Converting to TFLite Format

Now, we will convert our model to TFLite format, which is a format optimized for on-device machine learning.

import tensorflow as tf

# Create a converter
converter = tf.lite.TFLiteConverter.from_keras_model(q_aware_model)

# Indicate that you want to perform default optimizations,
# which include quantization
converter.optimizations = [tf.lite.Optimize.DEFAULT]

# Define a generator function that provides your test data's numpy arrays
def representative_data_gen():
  for i in range(500):
    yield [x_test[i:i+1]]

# Use the generator function to guide the quantization process
converter.representative_dataset = representative_data_gen

# Ensure that if any ops can't be quantized, the converter throws an error
converter.target_spec.supported_ops = [tf.lite.OpsSet.TFLITE_BUILTINS_INT8]

# Set the input and output tensors to int8
converter.inference_input_type = tf.int8
converter.inference_output_type = tf.int8

# Convert the model
tflite_model = converter.convert()

# Save the model to disk
open("q_aware_model.tflite", "wb").write(tflite_model)

Testing the Quantized Model

Now that we have trained a quantization-aware model and converted it to the TFLite format, we can perform inference using the TensorFlow Lite interpreter to test it.

We first load the TFLite model and allocate the required tensors. The Interpreter class provides methods for loading a model and running inferences.

# Load the TFLite model and allocate tensors.
interpreter = tf.lite.Interpreter(model_path="q_aware_model.tflite")
interpreter.allocate_tensors()

Next, we get the details of the input and output tensors. Each tensor in a TensorFlow Lite model has a name, index, shape, data type, and quantization parameters. These can be accessed via the input_details and output_details methods.

# Get input and output tensors.
input_details = interpreter.get_input_details()
output_details = interpreter.get_output_details()

Before performing the inference, we need to normalize the input to match the data type of our model's input tensor, which in our case is int8. Then, we use the set_tensor method to provide the input data to the model. We perform the inference using the invoke method.

# Normalize the input value to int8
input_shape = input_details[0]['shape']
input_data = np.array(x_test[0:1], dtype=np.int8)
interpreter.set_tensor(input_details[0]['index'], input_data)

# Perform the inference
interpreter.invoke()

# Get the result
output_data = interpreter.get_tensor(output_details[0]['index'])
print(output_data)

>>>>
[[-128 -128   -6   -6 -128 -116 -128 -128 -128 -128]]

Now, we are going to run the inference for the entire test set.

We normalize the entire test set and initialize an array to store the predictions.

(_, _), (x_test_image, y_test_label) = mnist.load_data()

# Resize and Normalize x_test_image to int8
x_test_image = resize_images(x_test_image)
x_test_image_norm = (x_test_image / 255.0 * 255 - 128).astype(np.int8)

# Initialize an array to store the predictions
predictions = []

We then iterate over the test set, making predictions. For each image, we flatten the image, normalize it, and then expand its dimensions to match the shape of our model's input tensor.

### EXTRACTED INFORMATION
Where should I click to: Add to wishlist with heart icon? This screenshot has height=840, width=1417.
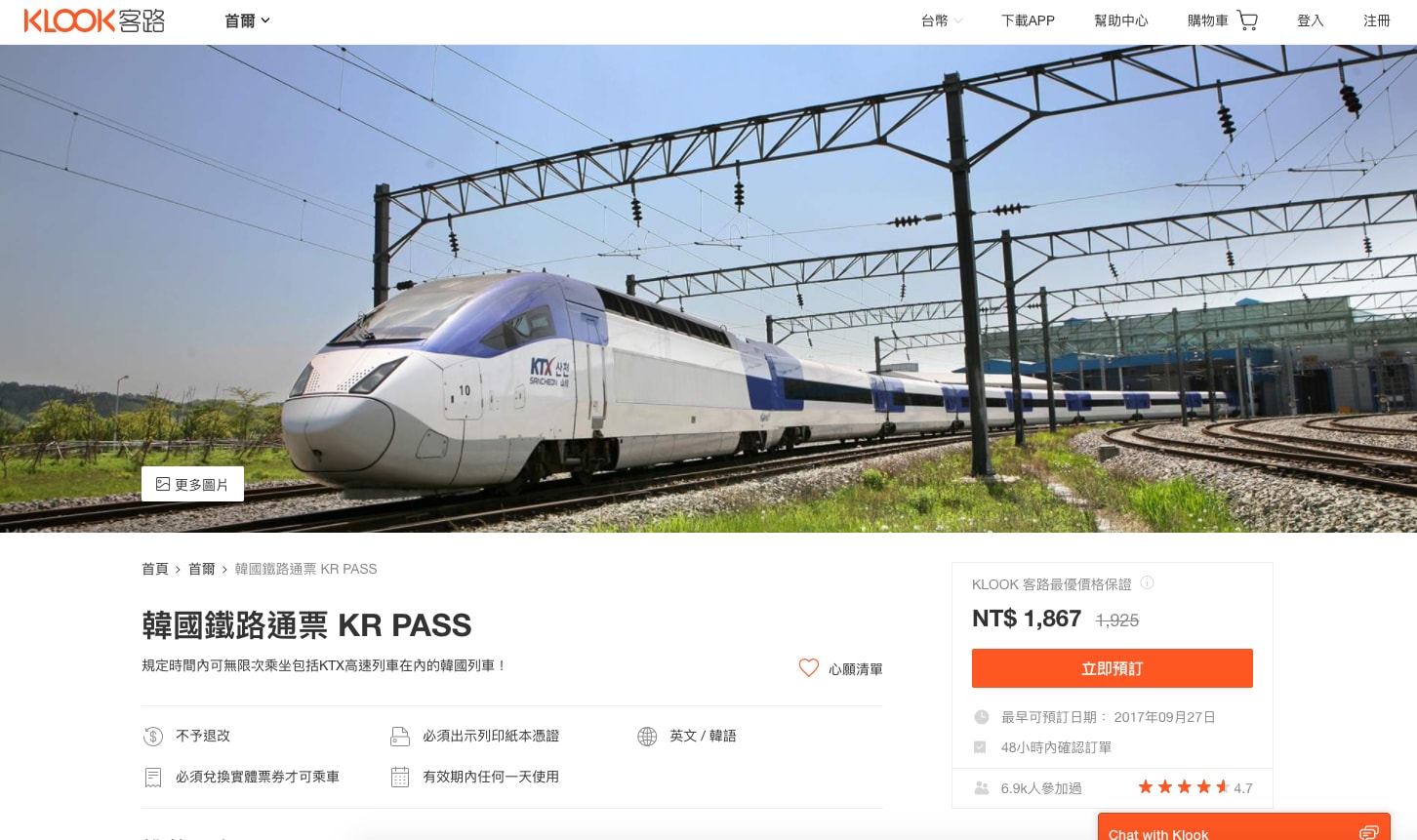click(809, 668)
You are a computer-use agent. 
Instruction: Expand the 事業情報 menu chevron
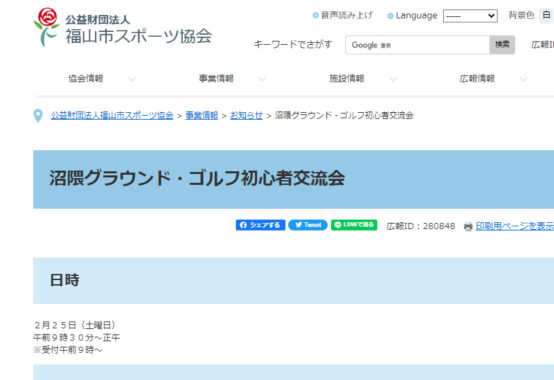pos(262,79)
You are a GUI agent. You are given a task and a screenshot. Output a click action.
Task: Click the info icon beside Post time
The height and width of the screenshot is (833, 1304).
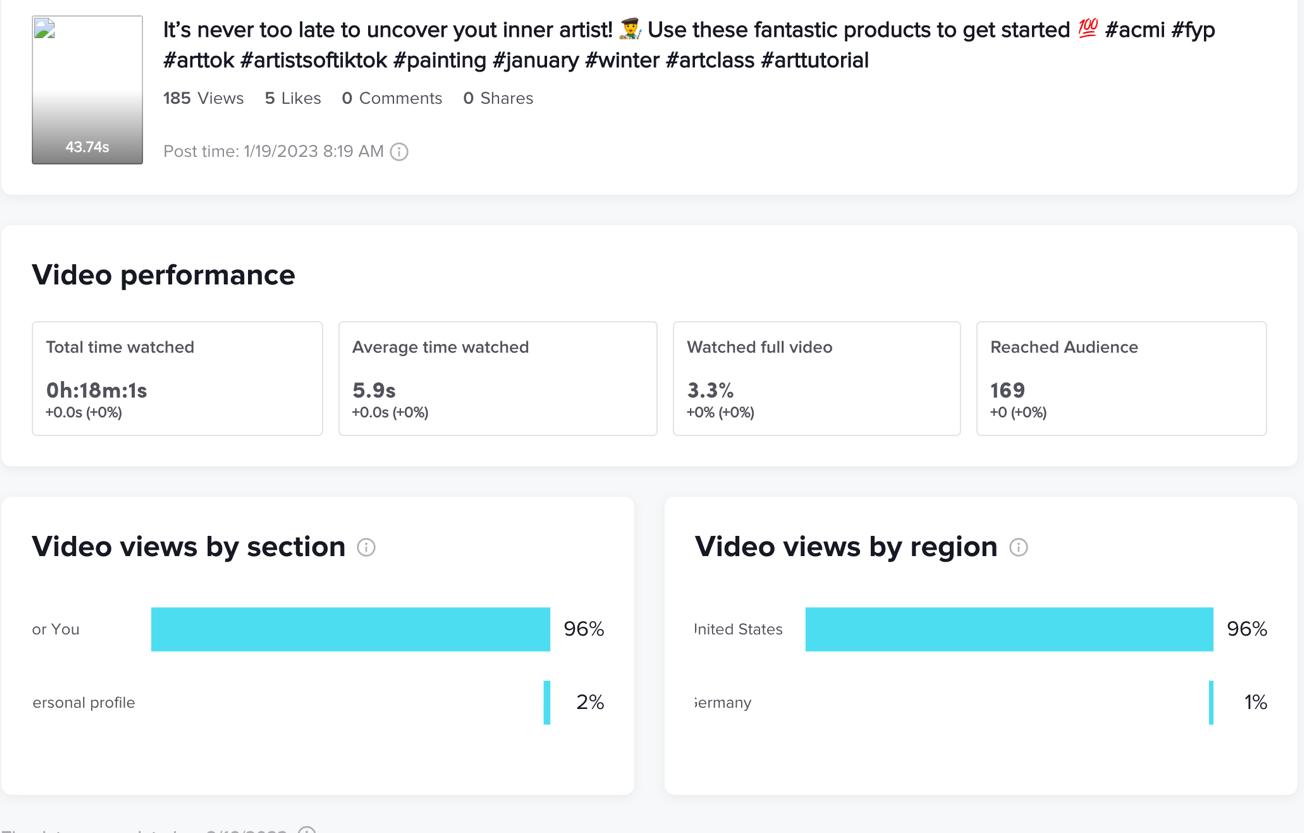[x=399, y=152]
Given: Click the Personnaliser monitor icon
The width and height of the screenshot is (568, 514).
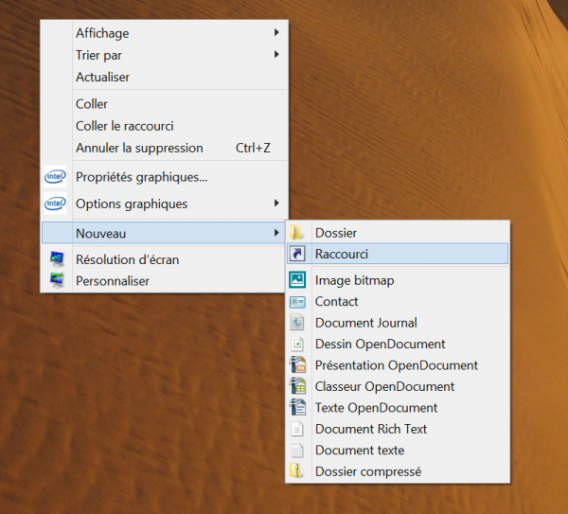Looking at the screenshot, I should tap(57, 280).
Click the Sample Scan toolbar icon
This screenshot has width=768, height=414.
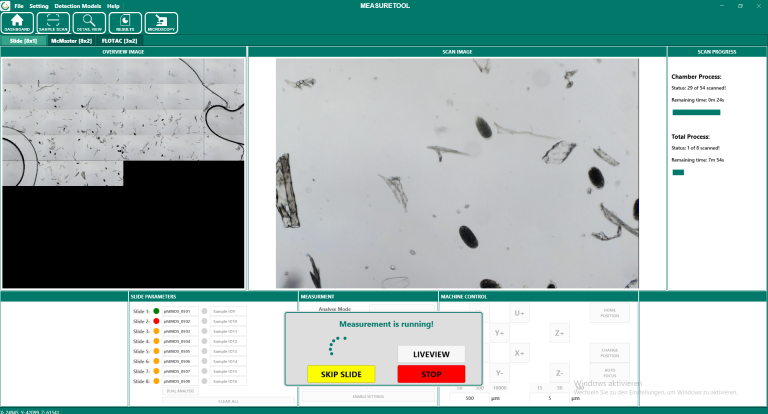click(x=53, y=22)
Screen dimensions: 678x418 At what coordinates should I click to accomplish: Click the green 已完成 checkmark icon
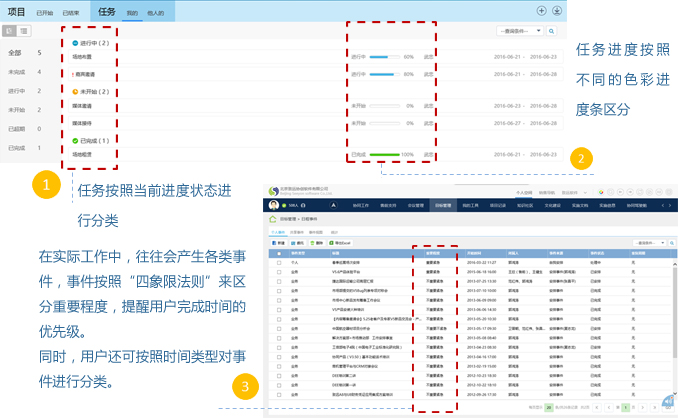tap(75, 141)
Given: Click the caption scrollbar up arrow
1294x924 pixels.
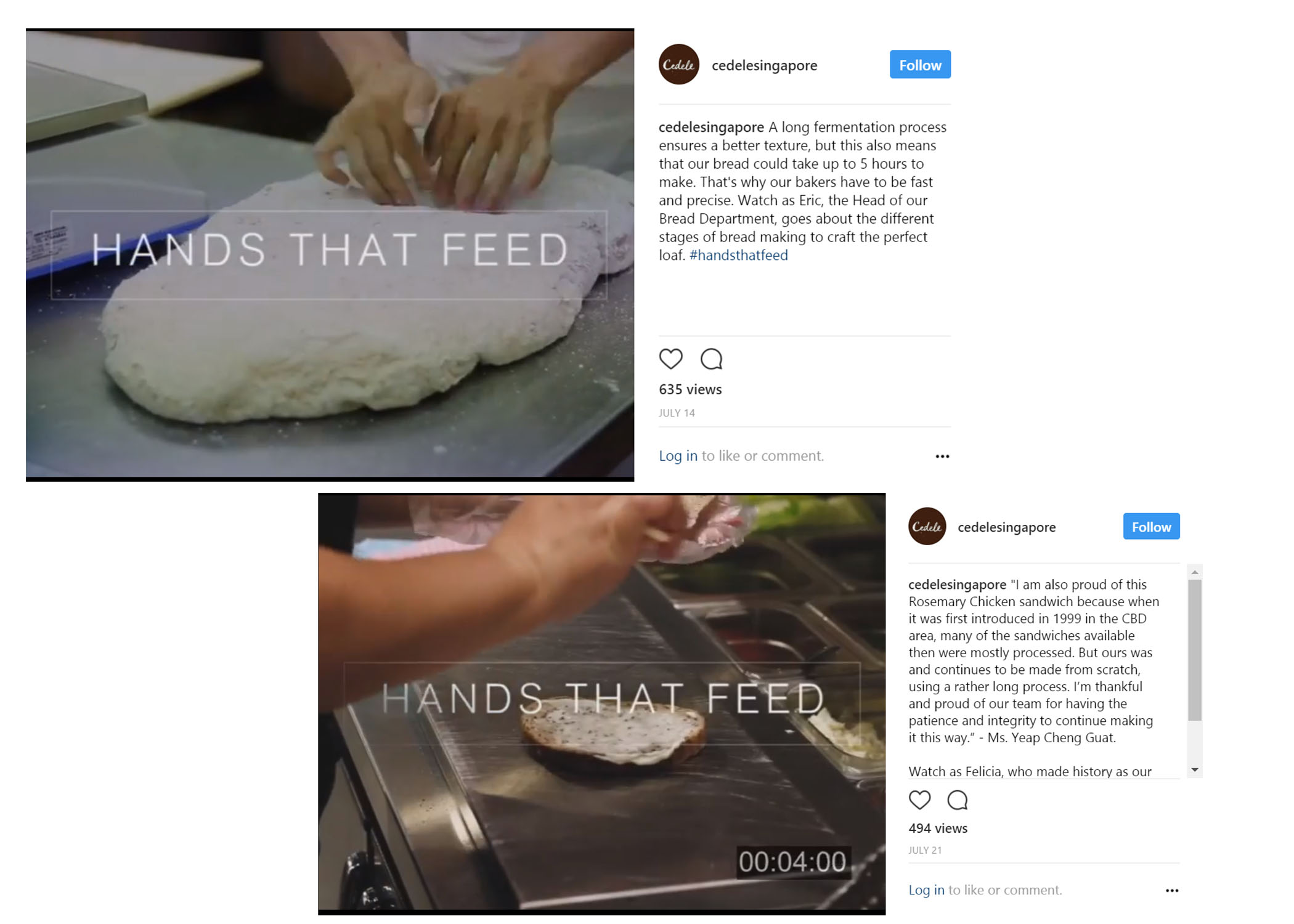Looking at the screenshot, I should [1195, 572].
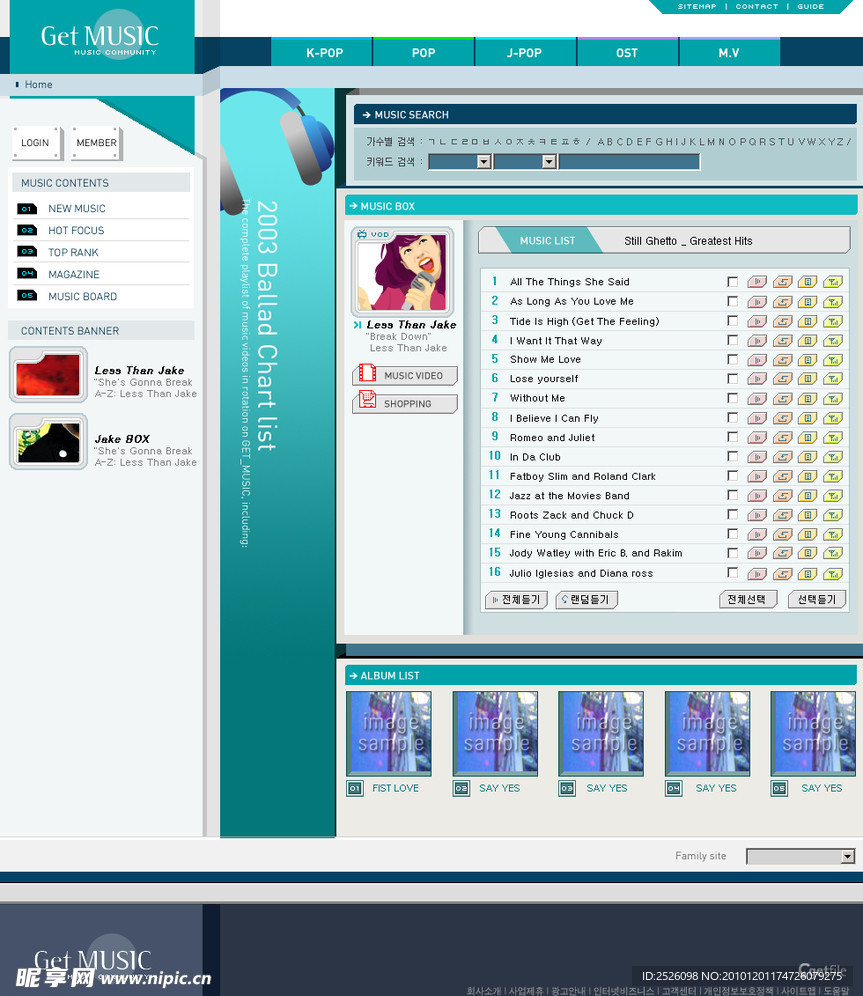Click the Shopping receipt icon

(x=368, y=400)
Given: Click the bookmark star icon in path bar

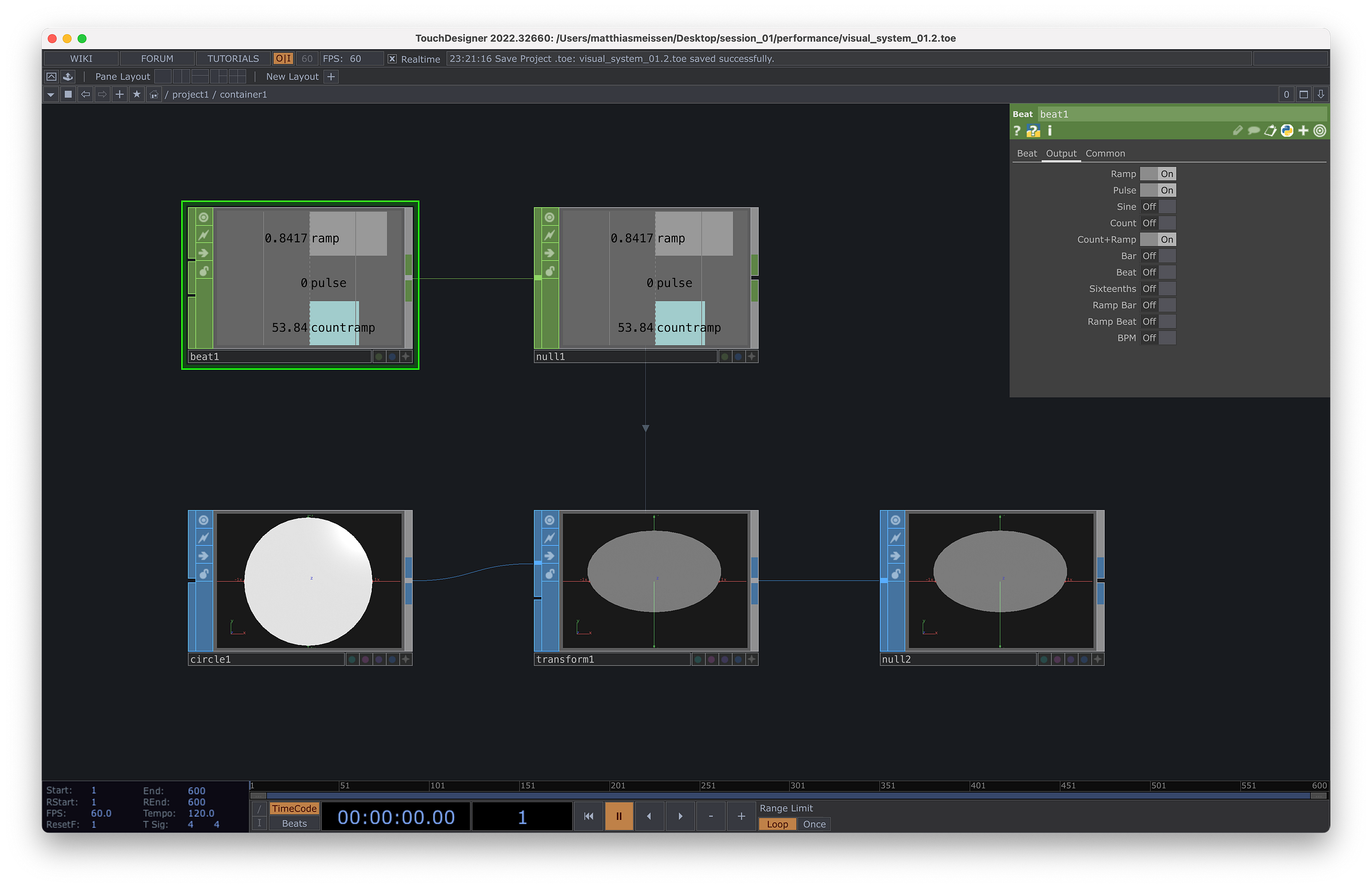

### EXERCISE REQUIREMENTS
1 – Summarize the TFLite tutorial in two sentences.
2 – Resume the TFLite tutorial right after its final sentence and carry it forward.
The material has no role in this work.

### OUTPUTS FOR THE TASKS
1 – The tutorial converts a quantization-aware model to TFLite format with default optimizations, a representative data generator, int8-only built-in ops, and int8 input and output types, then saves it as q_aware_model.tflite. To test the model, it loads it into the TensorFlow Lite interpreter, allocates tensors, reads the input and output details, sets an int8 input, invokes inference, and prints the output, and it then loads and normalizes the MNIST test set to int8 and initializes a predictions array to run inference on the whole set.

2 –
# Iterate over the test data and make predictions
for i in range(len(x_test_image_norm)):
    test_image = np.expand_dims(x_test_image_norm[i].flatten(), axis=0)
    
    # Set the value for the input tensor
    interpreter.set_tensor(input_details[0]['index'], test_image)
    
    # Run the inference
    interpreter.invoke()

    output = interpreter.get_tensor(output_details[0]['index'])
    predictions.append(output)
    

Finally, we use a function to plot the test images along with their predicted labels. This will give us a visual representation of how well our model is performing.

We have successfully trained a quantization-aware model, converted it to the TFLite format, and performed inference using the TensorFlow Lite interpreter.

Now let's convert the pre-trained model to Cairo, in order to perform verifiable inference with Orion library.

Convert your model to Cairo

In this section, you will generate Cairo files for each bias and weight of the model.

Create a new Scarb project

Scarb is a Cairo package manager. We will use Scarb to run inference with Orion. You can find all information about Scarb and Cairo installation here.

Let's create a new Scarb project. In your terminal run:

scarb new mnist_nn

Replace the content in Scarb.toml file with the following code:

[package]
name = "mnist_nn"
version = "0.1.0"

[dependencies]
orion = { git = "https://github.com/gizatechxyz/orion.git" }

[scripts]
test = "scarb cairo-test -f mnist_nn_test"

Finally, place the notebook and q_aware_model.tflite file in the mnist_nn directory. We are now ready to generate Cairo files from the pre-trained model.

Generate Cairo files

In a new notebook's cell load TFLite and allocate tensors.

# Load the TFLite model and allocate tensors.
interpreter = tf.lite.Interpreter(model_path="q_aware_model.tflite")
interpreter.allocate_tensors()

Then, create an object with an input from the dataset, and all weights and biases.

# Create an object with all tensors 
#(an input + all weights and biases)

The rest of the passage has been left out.